Debugging IPC Communications 
The RepeaterActor architecture enables comprehensive debugging capabilities:
Debug Commands
# Show recent daemon messages
symposium-mcp debug dump-messages
# Show last 10 messages
symposium-mcp debug dump-messages --count 10
# Output as JSON
symposium-mcp debug dump-messages --json
Debug Output Format
Recent daemon messages (3 of 15 total):
────────────────────────────────────────────────────────────────────────────────
[19:33:43.939] BROADCAST[mcp-server(pid:81332,cwd:…/symposium)] {"type":"taskspace_state",...}
[19:33:44.001] BROADCAST[vscode(pid:12345,cwd:…/my-project)] {"type":"register_taskspace_window",...}
[19:33:44.301] BROADCAST[app(pid:67890,cwd:…/workspace)] {"type":"marco",...}
Message History
- Capacity: 1000 messages (configurable)
- Storage: In-memory circular buffer
- Persistence: Lost on daemon restart
- Access: Via debug commands only
Common Debugging Scenarios
Connection Issues: Check if clients are connecting and identifying properly
symposium-mcp debug dump-messages --count 5
Message Flow: Verify messages are being broadcast to all clients
symposium-mcp debug dump-messages --json | jq '.[] | .from_identifier'
Client Identity: Confirm clients are using correct identity prefixes
symposium-mcp debug dump-messages | grep BROADCAST
Implementation Details 
Actor System
The daemon uses Tokio actors following Alice Ryhl's actor pattern:
- RepeaterActor: Message routing and history
- ClientActor: Individual client connections
- StdioHandle: Stdin/stdout bridging
Channel Architecture
- mpsc channels: For actor communication
- Unbounded channels: For message broadcasting
- Oneshot channels: For debug command responses
Error Handling
- Connection failures: Automatic client cleanup
- Message parsing errors: Logged but don't crash daemon
- Actor panics: Isolated to individual actors
Performance Characteristics
- Memory usage: O(message_history_size + active_clients)
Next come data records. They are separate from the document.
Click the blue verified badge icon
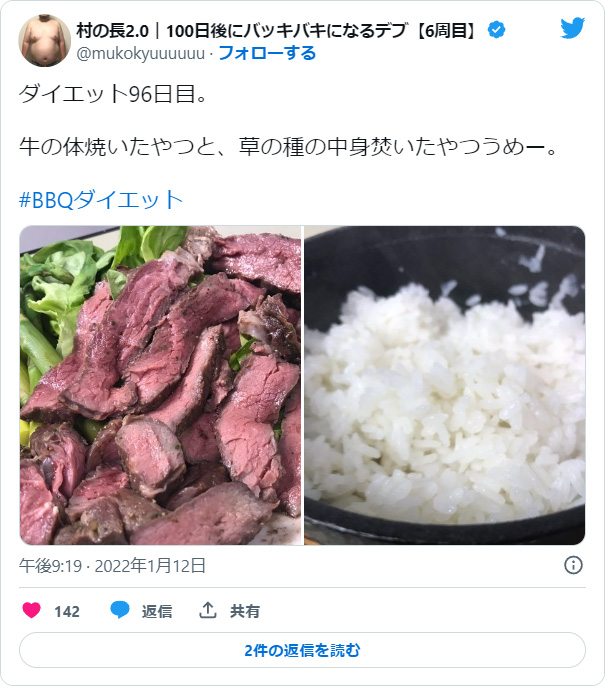The image size is (605, 693). click(496, 30)
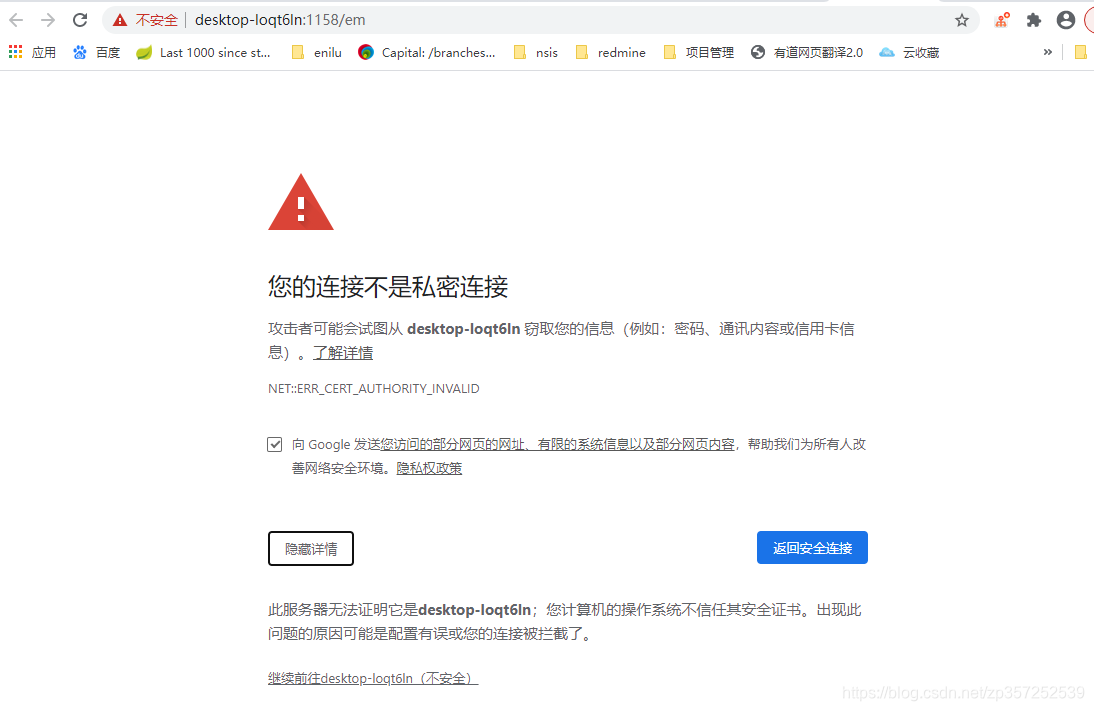Click the red not-secure warning icon
Image resolution: width=1094 pixels, height=711 pixels.
point(120,20)
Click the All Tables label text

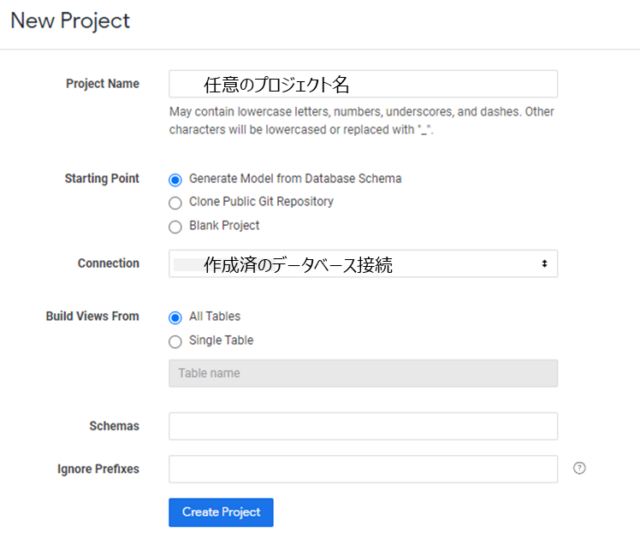[x=215, y=316]
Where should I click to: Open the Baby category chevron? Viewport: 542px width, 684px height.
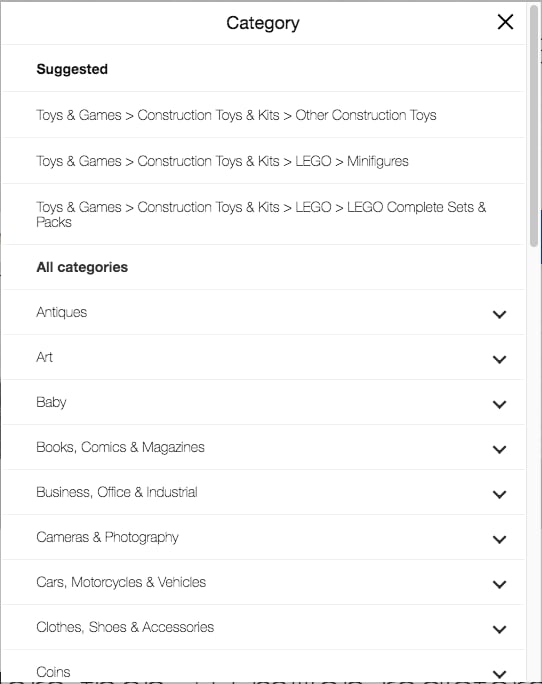(x=499, y=404)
- CPU usage: O(active_clients) per message
- Latency: Single-digit milliseconds for local Unix sockets
Socket Management 
Socket Location
Default: /tmp/symposium-daemon.sock
Custom: /tmp/{prefix}-daemon.sock
Auto-Start Behavior
Clients can auto-start the daemon if not running:
symposium-mcp client --auto-start
Cleanup
- Socket files removed on daemon shutdown
- Stale sockets cleaned up on startup
- Process termination handled gracefully
Testing 
The RepeaterActor has comprehensive unit tests covering:
- Message routing: Broadcast to all subscribers
- Client management: Add/remove subscribers
- Identity tracking: Client identifier handling
- Message history: Circular buffer behavior
- Debug commands: History retrieval and formatting
Tests use in-memory channels and mock clients for fast, reliable testing.